Rockett admits that's a bit of a simplification. With baking in particular, the quality of the final product depends on ingredients, temperature, the type of pan and other matters. Experiment until you get it right.
Organization key
“I would also say make sure you have all the ingredients before you start,” Rockett said.
"It's so simple, but it’s definitely a mistake I made in my earlier years. I'm much more organized and disciplined now. I like to get all my ingredients out before I start, prep my pans, preheat the oven and clean as I go.”
Wedgwood often notices that new cooks are disorganized, cluttered and lack a sense of timing.
“It's important to have a game plan when you attack your prep list,” Wedgwood said.
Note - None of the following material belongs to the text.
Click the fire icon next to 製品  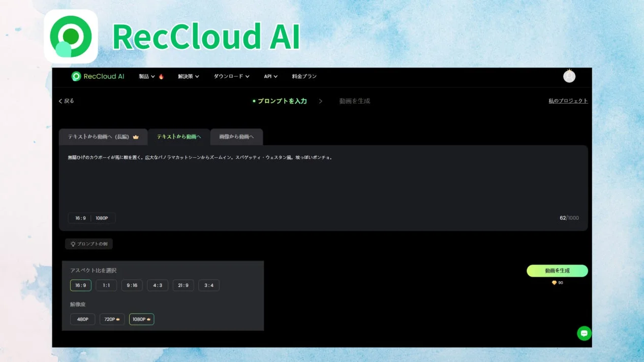(161, 76)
“Clean as you go and finish tasks that you start. Keep your knives sharp and constantly work on your knife skills. Taste your food as you go to make sure seasoning is on point. I always tell my young beginning cooks to know how large their pinch of seasoning is and to be consistent with it.”
Common cooking wisdom
Some common cooking wisdom can help keep chaos in the kitchen at bay.
If you find lumps in your gravy or sauce, smooth it out with a food processor or immersion blender. You can also strain it.
If it’s too watery, dissolve one tablespoon of cornstarch in a quarter-cup of water and slowly add while simmering and stirring. Repeat if necessary.
As Wedgwood said, the key is to taste your food as you go. It’s much easier to adjust on the fly than it is to fix flavours when everything’s on the table.
“You got to put the reps in. There is no faking it. Build your repertoire dish by dish and have fun doing it.”
— Peter Wedgwood
Sweetness can fight spice, and a little bit of fire can counteract sweetness. Dairy also mellows spice.
Some people love salty food, some don’t. If you cook something that involves liquid, add more liquid to balance the salt. Water is often best because it’s neutral.
If the recipe has cream or milk, add more to dilute the salt and make the dish creamier.
Acidic foods like lemon and lime juice can also dilute salt, and you don’t need much to get the job done.
'No secret'
“There is no secret to becoming a good cook,” Wedgwood said. “You got to put the reps in. There is no faking it. Build your repertoire dish by dish and have fun doing it.”
Rockett agrees that having fun in the kitchen is a main ingredient for success.
“Don't be afraid to make mistakes,” she said. “That's how you learn. Get your hands into everything. Baking is tactile and often it's the best way to figure out if the texture of your dough or batter is right.”
She also recommends experimenting with flavours.
“We're so lucky in Newfoundland to have access to such a variety of local flavours. I really like to incorporate local ingredients and have used everything from partridgeberries to spruce tips to wild mushrooms in my shortbread."